Q: While there is the luxury of plausible deniability, doesn’t the use of private military contractors blur battle lines and increase the risk of a larger conflict that would draw in nation states?
McFate: There is a huge risk of that happening. For example, in 2008, I was called in by an NGO [non-governmental organization] to assess a situation. The actress Mia Farrow was going to hire Erik Prince’s Blackwater to do a humanitarian intervention in Darfur [in western Sudan] to stop the genocide. She apparently approached this NGO to ask them to do a name-and-shame campaign to goad the world into a robust UN peacekeeping mission in Darfur. Blackwater could have done that. The question was could that suck the United States into a war in Sudan? How do you prosecute this under laws of war? Also, mercenaries can flip sides, they can engage in military activity. So when you consider Prince’s Afghanistan model, they could simply become the biggest warlord in Afghanistan. There is no safety [or] controls, and that is a prerequisite for using mercenaries.
Q: You have a new book, Deep Black, which provides a fascinating account of the secret lives of private military contractors. Could you provide a brief takeaway? And were you surprised by anything that you learned while doing research?
McFate: The book is part of an international thriller series. It started as a memoir. My agent said “You should change to fiction so you don’t get sued to death!” So, Tom Locke was born. The book tries to be as accurate as possible to look into the world of mercenaries and also modern warfare. The key distinction of modern warfare is plausible deniability and covertness. This book takes you deep into the ISIS caliphate where Tom Locke is hunting a rogue Saudi prince.
What I learned from people I know inside the caliphate—Mosul and other places—about some of the gritty details about life in the caliphate was shocking.
Q: What, specifically?
McFate: One is the degree to which Iran is already in the caliphate fighting with its Quds Force and Gen. [Qasem] Soleimani. The other was that how in many ways this is an existential war that is 1,400 years old. We in the West view the Middle East as a problem amongst warring states, but it is much deeper than states. Those who view this purely through the lens of Westphalian states will be forever perplexed. Politics in these regions are far more ancient and complex than even expert thinkers give credit for.

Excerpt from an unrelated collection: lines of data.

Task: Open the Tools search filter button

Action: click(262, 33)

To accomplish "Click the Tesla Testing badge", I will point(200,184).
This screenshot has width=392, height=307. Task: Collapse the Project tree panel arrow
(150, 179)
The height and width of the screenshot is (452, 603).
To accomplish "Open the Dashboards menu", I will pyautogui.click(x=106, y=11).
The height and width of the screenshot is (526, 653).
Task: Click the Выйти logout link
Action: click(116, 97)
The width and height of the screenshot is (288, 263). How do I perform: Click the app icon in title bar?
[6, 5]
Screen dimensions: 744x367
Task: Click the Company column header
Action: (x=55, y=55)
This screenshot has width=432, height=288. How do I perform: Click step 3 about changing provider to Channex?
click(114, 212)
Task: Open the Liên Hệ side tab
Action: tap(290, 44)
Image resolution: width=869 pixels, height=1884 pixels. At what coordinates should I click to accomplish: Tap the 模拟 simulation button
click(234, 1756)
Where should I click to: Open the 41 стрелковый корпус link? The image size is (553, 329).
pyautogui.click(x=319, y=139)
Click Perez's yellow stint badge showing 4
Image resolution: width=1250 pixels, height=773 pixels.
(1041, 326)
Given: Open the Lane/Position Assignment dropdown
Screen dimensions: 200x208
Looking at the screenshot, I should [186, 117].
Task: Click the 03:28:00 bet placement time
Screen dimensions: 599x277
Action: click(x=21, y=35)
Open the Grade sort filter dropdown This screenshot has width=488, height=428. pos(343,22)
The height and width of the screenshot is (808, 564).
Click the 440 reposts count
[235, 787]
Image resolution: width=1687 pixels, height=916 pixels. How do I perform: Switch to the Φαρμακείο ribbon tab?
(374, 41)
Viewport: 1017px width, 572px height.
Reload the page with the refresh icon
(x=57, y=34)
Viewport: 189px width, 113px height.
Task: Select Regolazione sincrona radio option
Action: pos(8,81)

Q: What then is the correct approach to the region?
McFate: In my opinion, the correct approach is humility about what we can achieve in places like the Middle East. Certainly, the idea of nation building is preposterous. Ultimately, what we are seeing in the Middle East and other places around the world is an evolution that we cannot stop as “the West” but should rather learn to live with and shape, not seek to control.